De Dordtse Leerregels III/IV (2)


Roeping en bekering

Trefwoorden: roeping, wedergeboorte, genade

In het vorige artikel over de Dordtse Leerregels (hierna DL) hebben we een begin gemaakt met de uitleg van het eerste deel van hoofdstuk III/IV (artikel 1 t/m 7). Centraal hierin staat de verdorvenheid en zonde van de mens. We hebben gezien wat de remonstranten hierover leerden en hoe de Dordtse synode deze dwalingen heeft veroordeeld door te beschrijven wat Gods Woord hierover leert.

In dit artikel gaan we verder met het tweede deel van hoofdstuk III/IV (artikel 8 t/m 17). Het blijft niet bij onze verdorvenheid en ellende, gelukkig niet! Uit genade roept de Here ons door het evangelie, het is een ernstige roeping. Er is toekomst voor wie zich tot God bekeerd, lees maar mee.

God roept

Alle mensen die het evangelie horen, worden door God geroepen. Deze roeping komt tot ons in de preek die wij horen op zondag, maar ook door het lezen van de Bijbel. Tot alle hoorders komt God met het aanbod van genade. Want God heeft geen lust in de dood van een zondaar, maar daarin dat hij zich bekeert en leeft (Ezechiël 33:11). Ieder wordt opgeroepen tot gehoorzaamheid.

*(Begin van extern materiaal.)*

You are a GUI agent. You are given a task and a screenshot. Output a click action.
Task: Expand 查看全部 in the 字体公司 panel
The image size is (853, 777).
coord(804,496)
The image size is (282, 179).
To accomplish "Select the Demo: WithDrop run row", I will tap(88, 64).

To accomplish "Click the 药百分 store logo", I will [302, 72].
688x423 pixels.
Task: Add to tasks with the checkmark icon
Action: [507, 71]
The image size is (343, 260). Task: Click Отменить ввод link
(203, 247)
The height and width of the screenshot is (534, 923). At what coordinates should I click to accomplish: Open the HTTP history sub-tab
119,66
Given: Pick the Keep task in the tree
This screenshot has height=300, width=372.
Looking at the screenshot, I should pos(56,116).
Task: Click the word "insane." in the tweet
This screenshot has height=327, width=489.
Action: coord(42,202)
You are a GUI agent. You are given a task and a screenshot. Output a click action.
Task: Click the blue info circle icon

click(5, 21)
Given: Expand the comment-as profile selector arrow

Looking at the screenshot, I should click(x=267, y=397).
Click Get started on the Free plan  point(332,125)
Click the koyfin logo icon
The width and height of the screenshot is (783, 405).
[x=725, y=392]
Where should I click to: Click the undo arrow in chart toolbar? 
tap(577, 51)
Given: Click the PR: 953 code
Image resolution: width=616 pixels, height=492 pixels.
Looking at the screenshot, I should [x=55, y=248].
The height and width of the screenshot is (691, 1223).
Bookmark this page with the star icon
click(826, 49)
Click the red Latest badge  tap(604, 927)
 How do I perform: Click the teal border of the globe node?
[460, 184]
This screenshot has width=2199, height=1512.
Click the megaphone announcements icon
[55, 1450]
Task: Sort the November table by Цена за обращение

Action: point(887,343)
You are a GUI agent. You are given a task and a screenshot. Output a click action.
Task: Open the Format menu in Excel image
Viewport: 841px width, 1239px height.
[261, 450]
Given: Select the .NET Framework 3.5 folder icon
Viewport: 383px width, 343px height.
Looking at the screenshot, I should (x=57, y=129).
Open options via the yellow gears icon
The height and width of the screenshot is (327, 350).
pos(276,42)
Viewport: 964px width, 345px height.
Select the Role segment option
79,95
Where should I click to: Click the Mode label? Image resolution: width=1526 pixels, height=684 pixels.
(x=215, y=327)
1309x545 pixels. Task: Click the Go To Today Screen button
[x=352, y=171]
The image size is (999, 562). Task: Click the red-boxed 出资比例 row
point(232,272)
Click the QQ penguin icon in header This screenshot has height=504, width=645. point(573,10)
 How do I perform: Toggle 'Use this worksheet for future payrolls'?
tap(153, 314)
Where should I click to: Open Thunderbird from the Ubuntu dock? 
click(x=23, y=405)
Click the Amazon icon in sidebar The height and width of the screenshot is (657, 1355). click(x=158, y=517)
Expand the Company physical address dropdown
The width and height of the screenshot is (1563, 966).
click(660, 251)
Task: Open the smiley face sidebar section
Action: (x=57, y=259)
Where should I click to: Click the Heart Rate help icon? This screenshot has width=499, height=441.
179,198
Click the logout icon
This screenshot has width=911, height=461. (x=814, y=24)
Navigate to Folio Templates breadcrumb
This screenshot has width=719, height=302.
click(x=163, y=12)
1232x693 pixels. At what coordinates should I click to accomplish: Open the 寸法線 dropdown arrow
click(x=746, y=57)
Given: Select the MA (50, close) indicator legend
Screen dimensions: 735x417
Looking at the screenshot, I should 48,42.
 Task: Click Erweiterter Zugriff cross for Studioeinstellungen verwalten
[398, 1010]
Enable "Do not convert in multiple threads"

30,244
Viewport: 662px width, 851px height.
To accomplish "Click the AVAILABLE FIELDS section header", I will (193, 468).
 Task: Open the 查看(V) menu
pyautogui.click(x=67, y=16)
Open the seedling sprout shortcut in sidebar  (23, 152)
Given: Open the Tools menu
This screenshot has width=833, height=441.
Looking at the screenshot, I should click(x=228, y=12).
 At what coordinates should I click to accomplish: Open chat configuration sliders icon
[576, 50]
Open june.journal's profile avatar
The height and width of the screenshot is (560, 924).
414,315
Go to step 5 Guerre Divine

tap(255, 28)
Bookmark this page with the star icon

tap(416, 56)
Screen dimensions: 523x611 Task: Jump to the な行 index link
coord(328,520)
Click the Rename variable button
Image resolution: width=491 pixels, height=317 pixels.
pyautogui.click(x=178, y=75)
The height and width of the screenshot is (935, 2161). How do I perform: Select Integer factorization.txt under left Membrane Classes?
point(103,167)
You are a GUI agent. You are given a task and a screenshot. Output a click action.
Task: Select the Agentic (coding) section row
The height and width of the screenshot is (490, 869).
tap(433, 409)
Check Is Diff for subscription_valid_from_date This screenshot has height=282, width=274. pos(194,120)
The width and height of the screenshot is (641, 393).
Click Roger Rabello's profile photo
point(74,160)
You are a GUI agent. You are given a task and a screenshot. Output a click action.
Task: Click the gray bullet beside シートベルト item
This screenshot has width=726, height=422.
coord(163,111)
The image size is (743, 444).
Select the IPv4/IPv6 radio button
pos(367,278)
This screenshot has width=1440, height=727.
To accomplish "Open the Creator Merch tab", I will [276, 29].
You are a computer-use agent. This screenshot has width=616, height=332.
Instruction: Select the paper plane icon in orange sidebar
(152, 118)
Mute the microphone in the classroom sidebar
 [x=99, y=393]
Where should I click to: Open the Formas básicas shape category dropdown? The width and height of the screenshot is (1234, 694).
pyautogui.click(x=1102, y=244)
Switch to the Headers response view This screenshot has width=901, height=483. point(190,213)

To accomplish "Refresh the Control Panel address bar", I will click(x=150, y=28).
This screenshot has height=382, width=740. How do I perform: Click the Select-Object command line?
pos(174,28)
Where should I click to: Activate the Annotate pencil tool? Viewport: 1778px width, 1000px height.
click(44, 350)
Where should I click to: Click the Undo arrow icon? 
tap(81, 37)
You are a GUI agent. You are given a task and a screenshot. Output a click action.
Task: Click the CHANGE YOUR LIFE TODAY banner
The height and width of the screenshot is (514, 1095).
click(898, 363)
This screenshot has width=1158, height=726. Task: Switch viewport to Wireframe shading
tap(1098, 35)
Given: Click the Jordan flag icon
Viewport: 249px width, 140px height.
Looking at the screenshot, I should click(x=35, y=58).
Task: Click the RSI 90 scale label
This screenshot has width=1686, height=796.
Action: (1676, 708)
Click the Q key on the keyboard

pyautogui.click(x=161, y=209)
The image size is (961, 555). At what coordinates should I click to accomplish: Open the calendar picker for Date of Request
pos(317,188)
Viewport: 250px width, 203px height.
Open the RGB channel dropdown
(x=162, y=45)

De remonstranten leren wat anders: het aanbod van genade wordt alleen gedaan aan de mensen die het aanvaarden, de uitverkorenen. God zou anders een spel met de mensen spelen. Hij zou de mensen wel roepen, maar het niet echt menen. Zij zeggen dat Gods genade niet meer dan een vriendelijk en vrijblijvend appèl (roep) op de mens is, zodat de mens op gang geholpen wordt om zich te bekeren. Uiteindelijk moet de mens het zelf doen.

Maar de Bijbel leert ons wat anders, zie bijvoorbeeld Mattheus 22:1-14, waarin Jezus de gelijkenis van het koninklijke bruiloftsmaal vertelt. Gods roeping is geen advies aan de mens. Het aanbod van genade is niet vrijblijvend. Het is geen aanbod dat je zonder gevolgen kunt aannemen of verwerpen, nee, het is volle ernst, zoals de DL zeggen. Een zaak van leven en dood. Want het is God aangenaam dat allen die geroepen worden tot Hem komen, zodat zij de rust voor hun ziel en het eeuwige leven mogen ontvangen (Mattheüs 11:28-29).

Wie antwoordt?

De roeping van God heeft verschillende uitwerkingen (art. 9 en 10). Artikel 9 handelt over de mensen die wel geroepen worden maar niet komen. Zij worden niet bekeerd. De remonstranten zeggen dat dit de schuld van God is. Maar het is de schuld van de mens zelf. God heeft de mens zijn verantwoordelijkheid na de zondeval laten behouden. Wil de mens niet luisteren, dan is hij daarvoor zelf aansprakelijk.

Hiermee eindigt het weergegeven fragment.